People often tell me it must be creepy to live where an infamous murder took place, but I find the opposite to be true. My trio of benign ghosts do not haunt me but keep me company, and each time I look up from my work, I see them. I mean that literally, for I keep their photographs pinned above my desk: the pale, sad Ray, the broodingly handsome Paul, and Dorothy, 19 years old and dressed in a kimono for Cosmopolitan magazine.

Working in writerly solitude and seeing their faces dozens of times a day, I begin to wonder what their voices sound like and, later, what they might use those voices to say. Perhaps inevitably, at some point I imagine I begin to hear them, too.

Mostly, my ghosts do not like to talk about the long-ago events of 1927. If the subject comes up, Paul mumbles an apology and Ray reassures him it was all a long time ago now. After that, a silence falls and then, in a surprisingly convincing Scottish accent, Dorothy declares that “today’s news is tomorrow’s fish and chip wrappers”.

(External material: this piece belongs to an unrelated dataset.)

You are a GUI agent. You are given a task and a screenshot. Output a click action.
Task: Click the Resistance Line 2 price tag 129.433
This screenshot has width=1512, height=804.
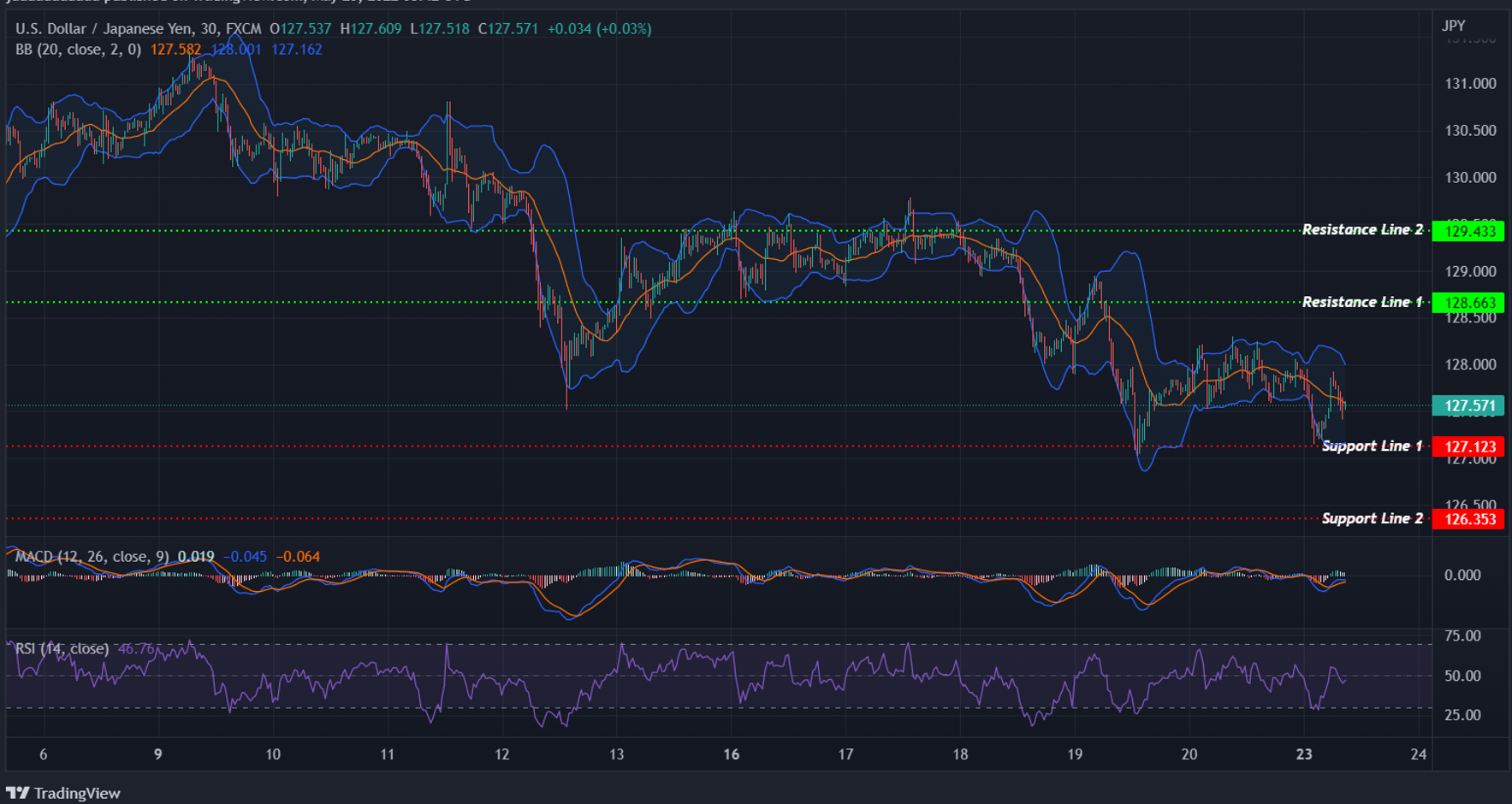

What they do very much like to talk about is the industry. Little has changed in Hollywood in a century, and each time I am short-changed, badly rewritten or cheated out of a credit, they rally round to remind me that nobody ever called it “showfriends”. More than anything, though, like everyone else here in Hollywood, my ghosts love to give me notes on my work.

Ray, generally, believes everything can and should be livened up by the addition of a musical number. Each time I tell him that not every story can be a musical, Ray responds that is exactly what they said about Hamilton. For his part, Paul thinks the reason the movies are currently struggling is because these days they contain too many sensitive men. Of course, forever talking over them both, is Dorothy. She likes to tell me that the rights to remake her play are available, and wouldn’t today’s audiences just be fascinated to learn what goes on inside a women’s prison? When I inform her about the existence of Orange Is the New Black, she pretends not to hear.

Still, Dorothy has other, more important advice to give. Maybe we have come a long way from little wives who know little about cocktails, but she believes there are still nowhere near enough parts for strong, complicated women. Right as she is, Dorothy also believes the only way to truly address this shortfall is with a Dorothy Mackaye biopic, and perhaps even a series of them. She would ideally prefer Emma Stone play her, or perhaps Lady Gaga if Ms Stone is indisposed. It would, Dorothy says, have it all: love, fame, tragedy, entirely accidental homicide, yuks-a-plenty, and even a few song-and-dance numbers. Such a film, she tells me, would make the audience laugh and clap and weep, but better even than that, it would leave ’em smiling, and who would not wish to be remembered like that?